• Stated problem
Swap "dialog title" for "window title" in the items, starting with the line that contains "This screenshot has width=1600, height=1222." and going on through the line that contains "point(580,589)", and give only those lines again with everything else unchanged. Leave the pictures out of your answer.

• Dataset excerpts
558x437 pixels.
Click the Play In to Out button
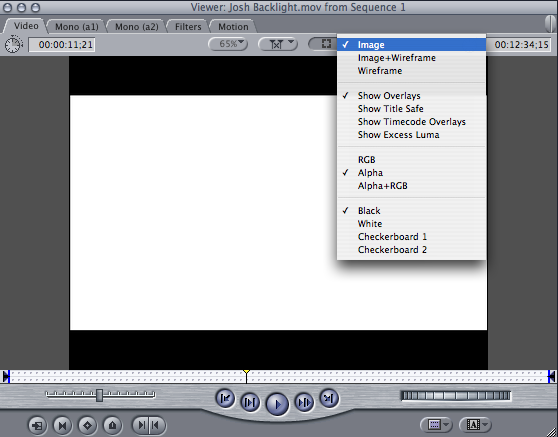250,402
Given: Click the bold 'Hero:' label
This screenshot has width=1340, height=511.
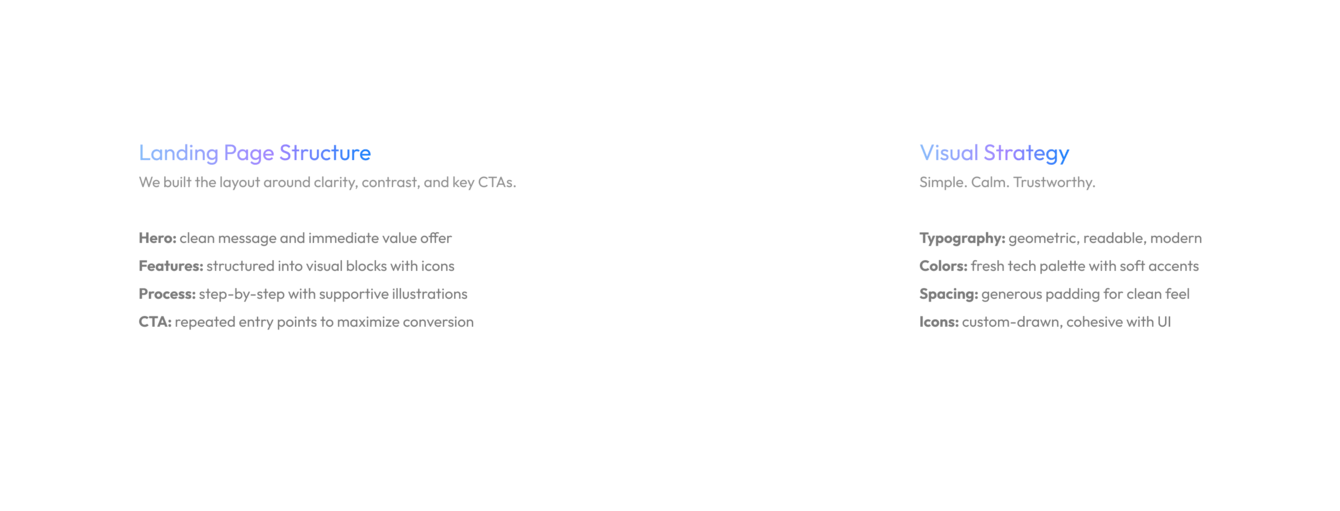Looking at the screenshot, I should tap(157, 238).
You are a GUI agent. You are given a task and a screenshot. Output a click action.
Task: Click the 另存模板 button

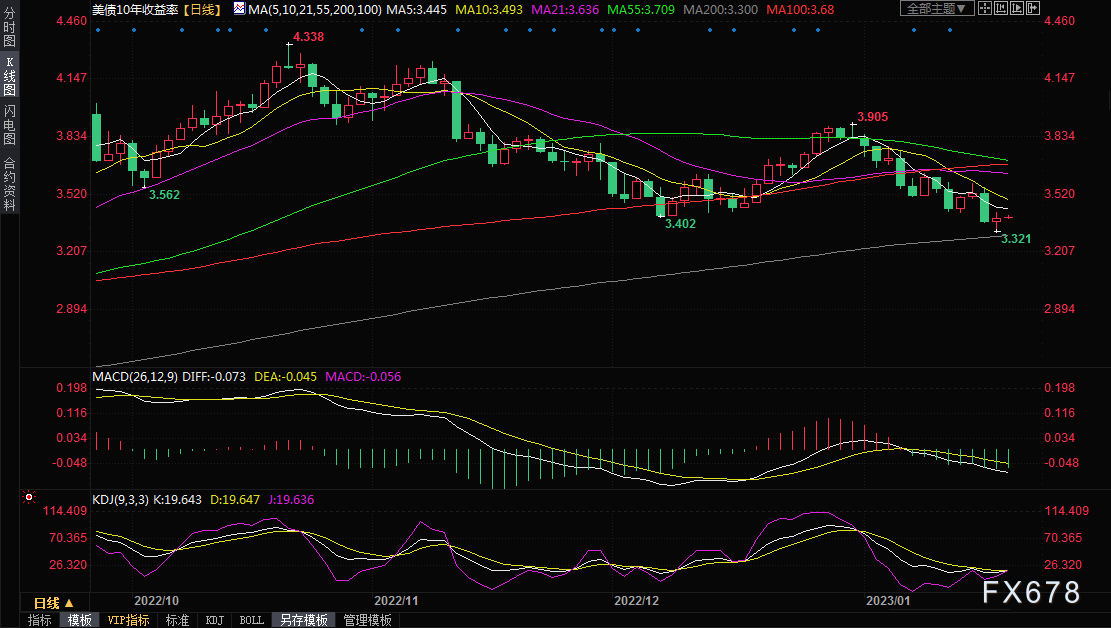(303, 620)
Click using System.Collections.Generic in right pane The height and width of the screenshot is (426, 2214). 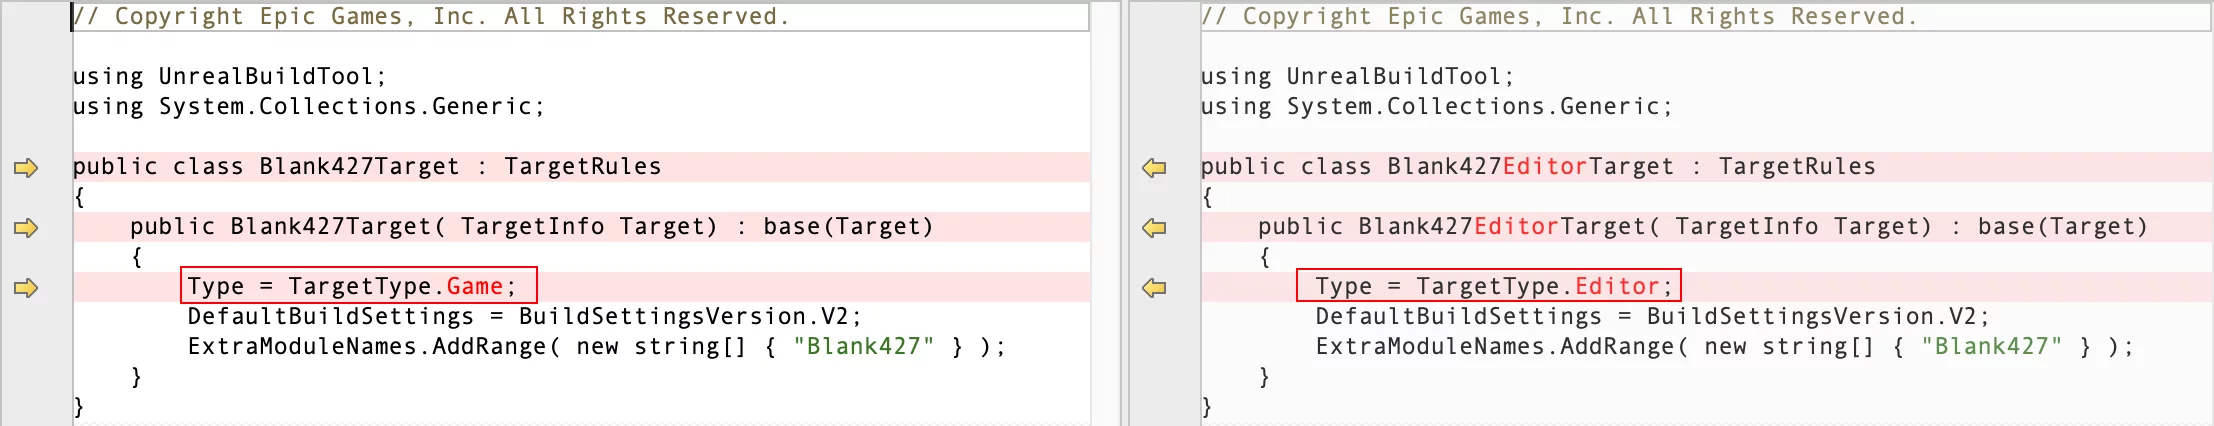click(x=1436, y=107)
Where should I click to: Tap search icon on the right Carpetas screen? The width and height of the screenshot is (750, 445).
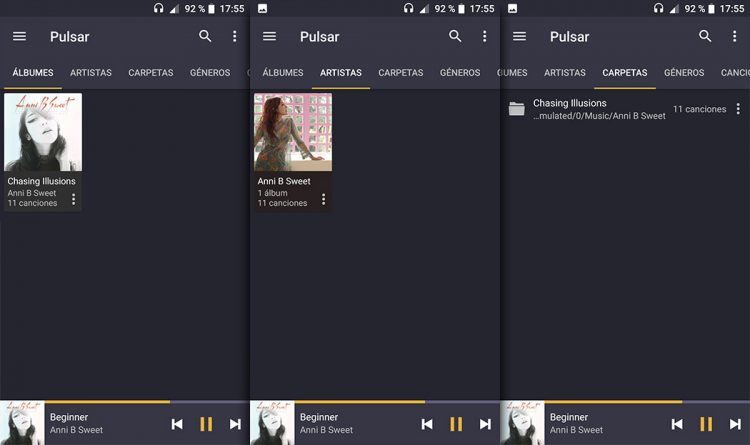pos(705,36)
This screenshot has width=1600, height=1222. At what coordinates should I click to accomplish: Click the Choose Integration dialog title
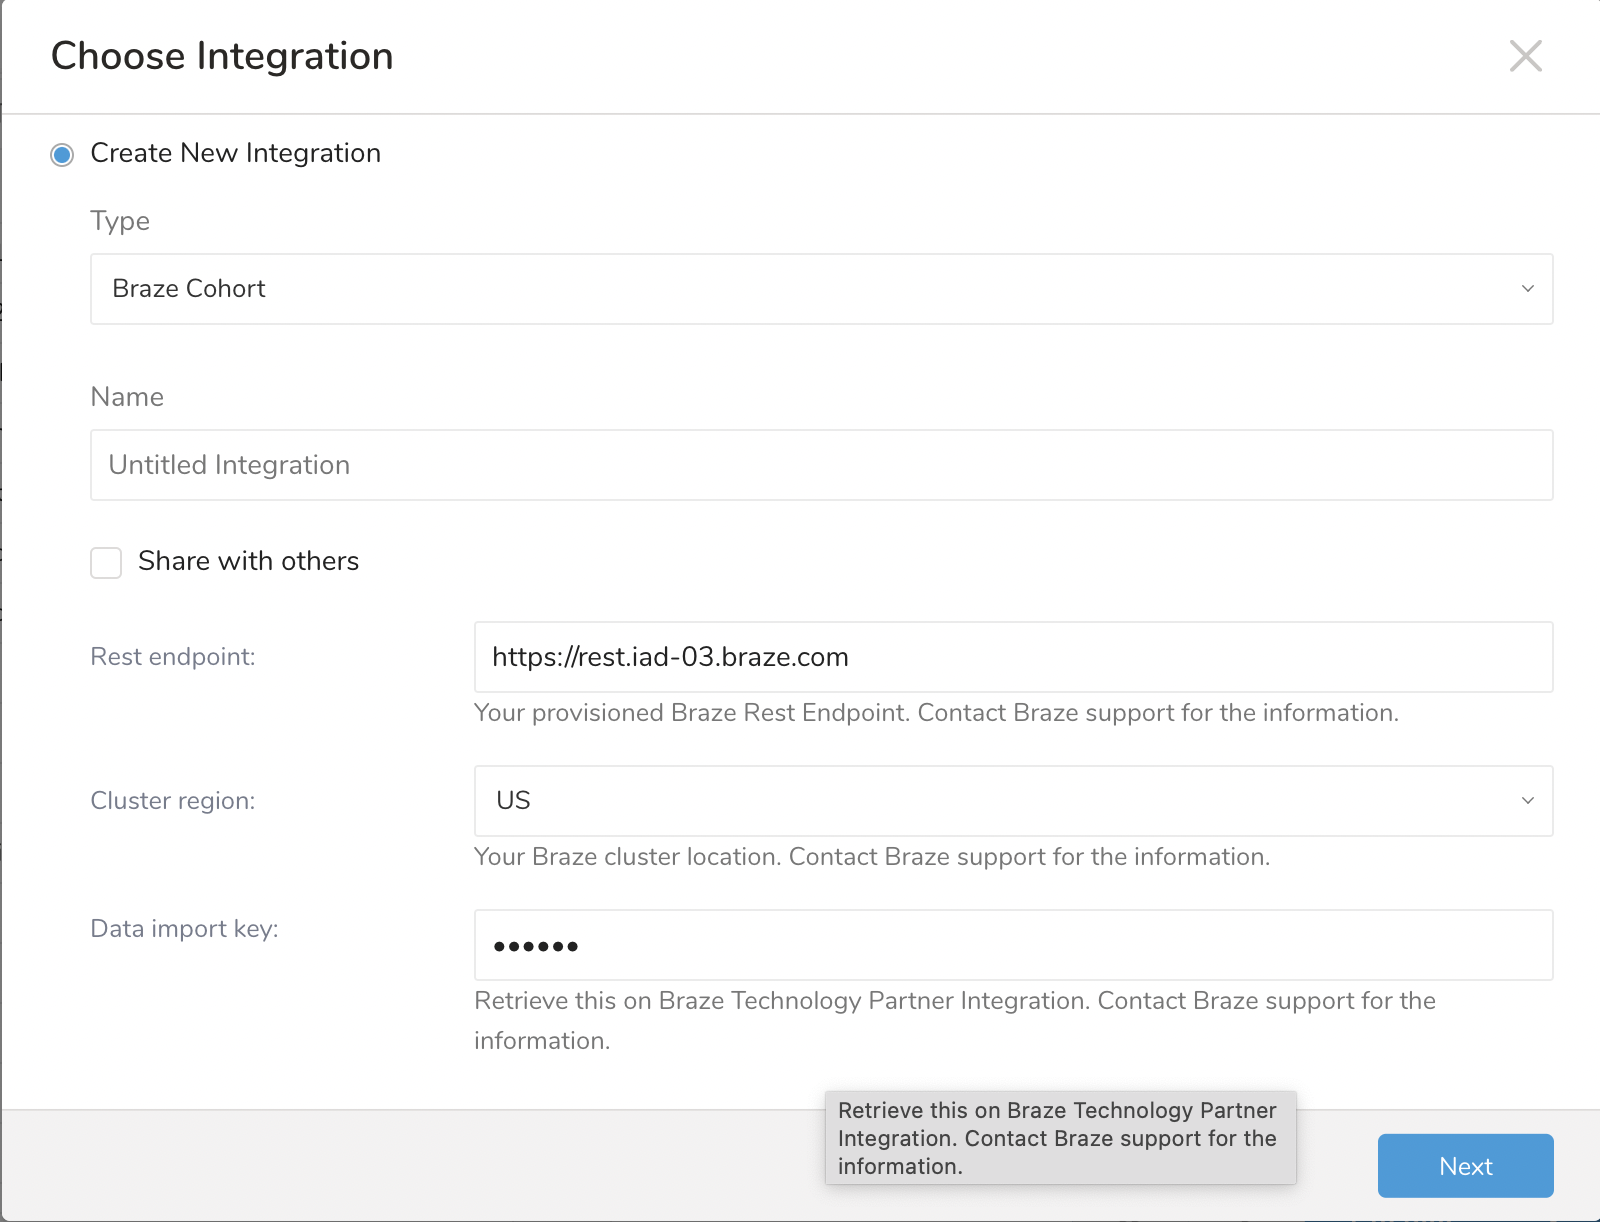tap(222, 56)
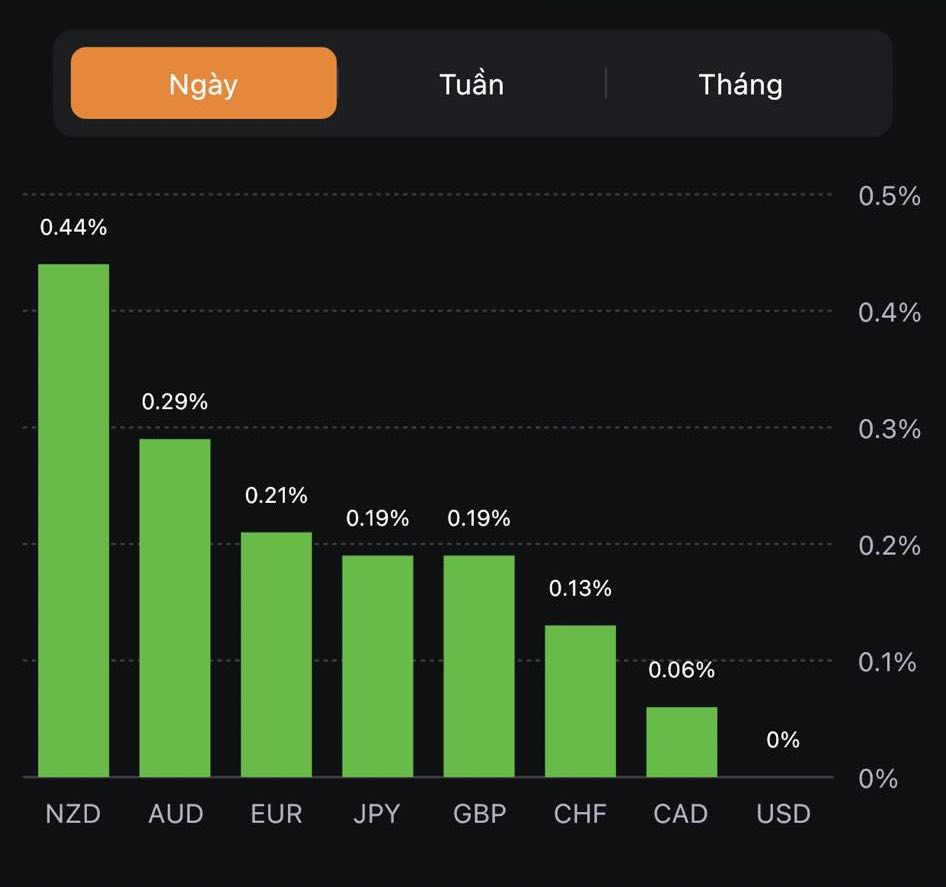Click the 0.13% value above CHF
The image size is (946, 887).
point(580,589)
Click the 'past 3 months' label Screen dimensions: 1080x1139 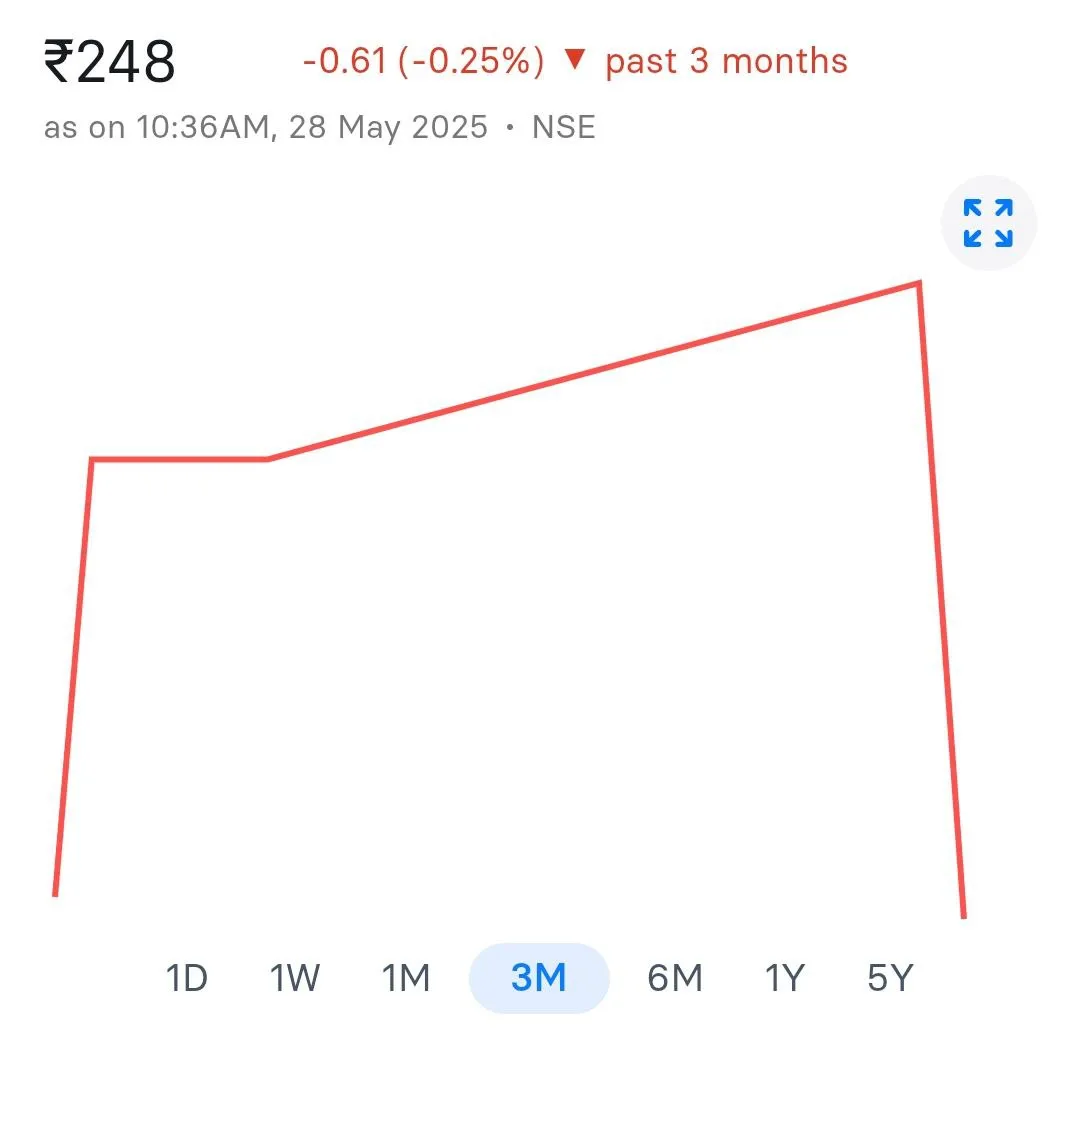pyautogui.click(x=726, y=62)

• Output for this task
This screenshot has width=1600, height=1222. At what coordinates should I click to accomplish: Click the Choose Integration window title
tap(222, 56)
Click the 0.13% value above CHF
The image size is (946, 887).
point(580,589)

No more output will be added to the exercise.